Magnesium alleviates extracellular histone-induced apoptosis and defective bacterial phagocytosis in macrophages by regulating intracellular calcium signal

Extracellular histones have been determined as important mediators of sepsis, which induce excessive inflammatory responses in macrophages and impair innate immunity. Magnesium (Mg2+), one of the essential nutrients of the human body, contributes to the proper regulation of immune function. However, no reports indicate whether extracellular histones affect survival and bacterial phagocytosis in macrophages and whether Mg2+ is protective against histone-induced macrophage damage. Our clinical data revealed a negative correlation between circulating histone and monocyte levels in septic patients, and in vitro experiments confirmed that histones induced mitochondria-associated apoptosis and defective bacterial phagocytosis in macrophages. Interestingly, our clinical data also indicated an association between lower serum Mg2+ levels and reduced monocyte levels in septic patients.

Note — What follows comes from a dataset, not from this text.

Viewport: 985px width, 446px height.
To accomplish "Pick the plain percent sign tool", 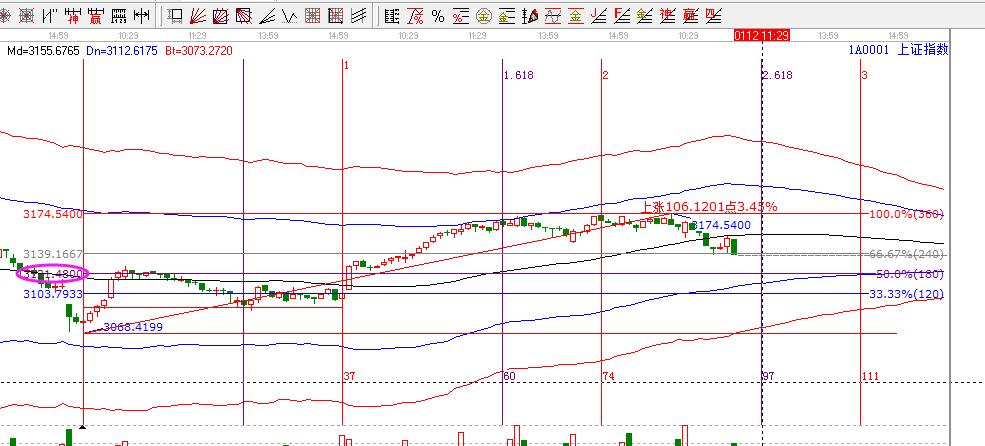I will 438,16.
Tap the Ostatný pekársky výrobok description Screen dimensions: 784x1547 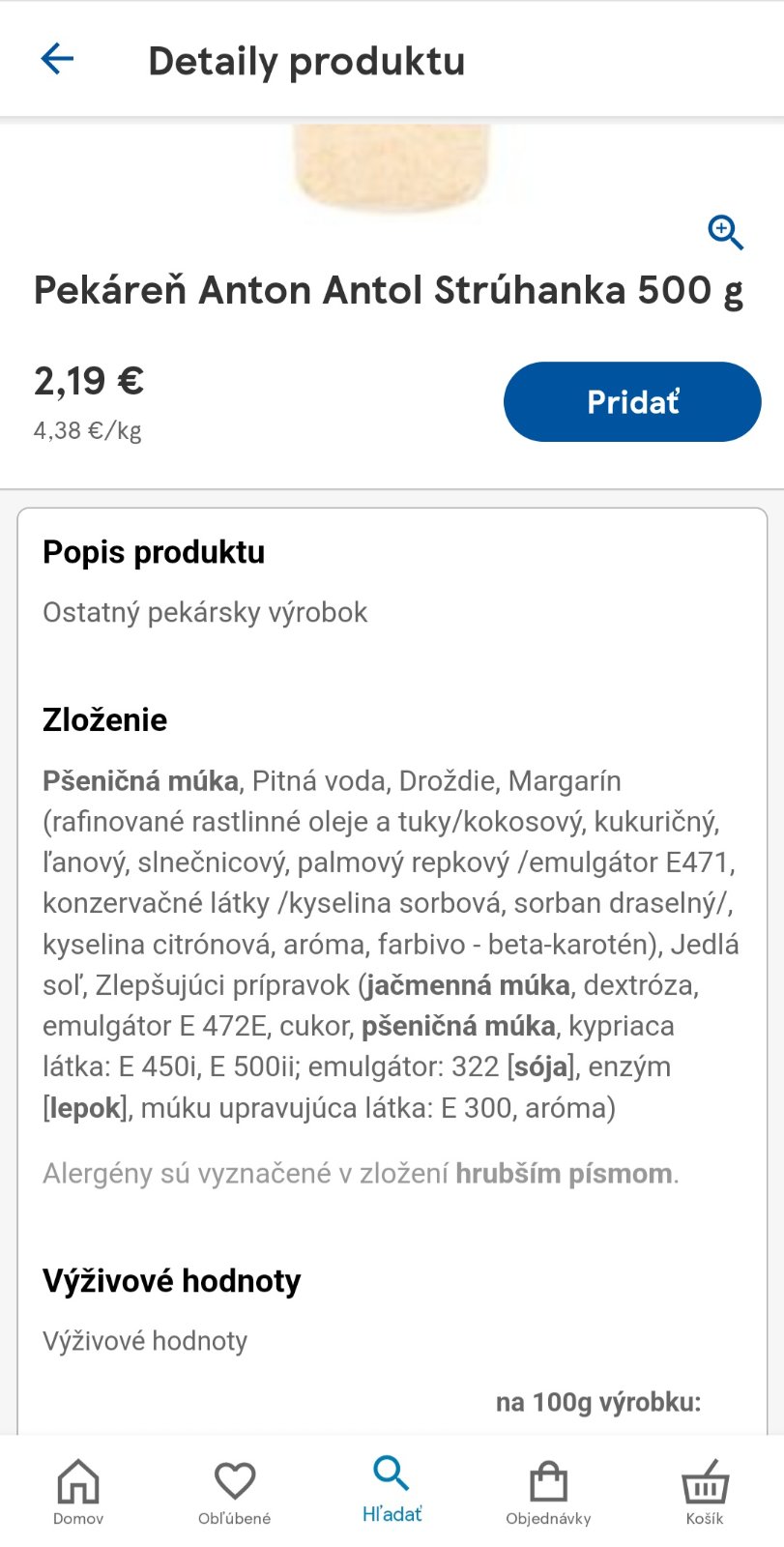205,612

Moreover, in vitro experiments demonstrated that Mg2+ attenuated histone-induced apoptosis and defective bacterial phagocytosis in macrophages through the PLC/IP3R/STIM-mediated calcium signaling pathway. Importantly, further animal experiments proved that Mg2+ significantly improved survival and attenuated histone-mediated lung injury and macrophage damage in histone-stimulated mice. Additionally, in a cecal ligation and puncture (CLP) + histone-induced injury mouse model, Mg2+ inhibited histone-mediated apoptosis and defective phagocytosis in macrophages and further reduced bacterial load. Overall, these results suggest that Mg2+ supplementation may be a promising treatment for extracellular histone-mediated macrophage damage in sepsis.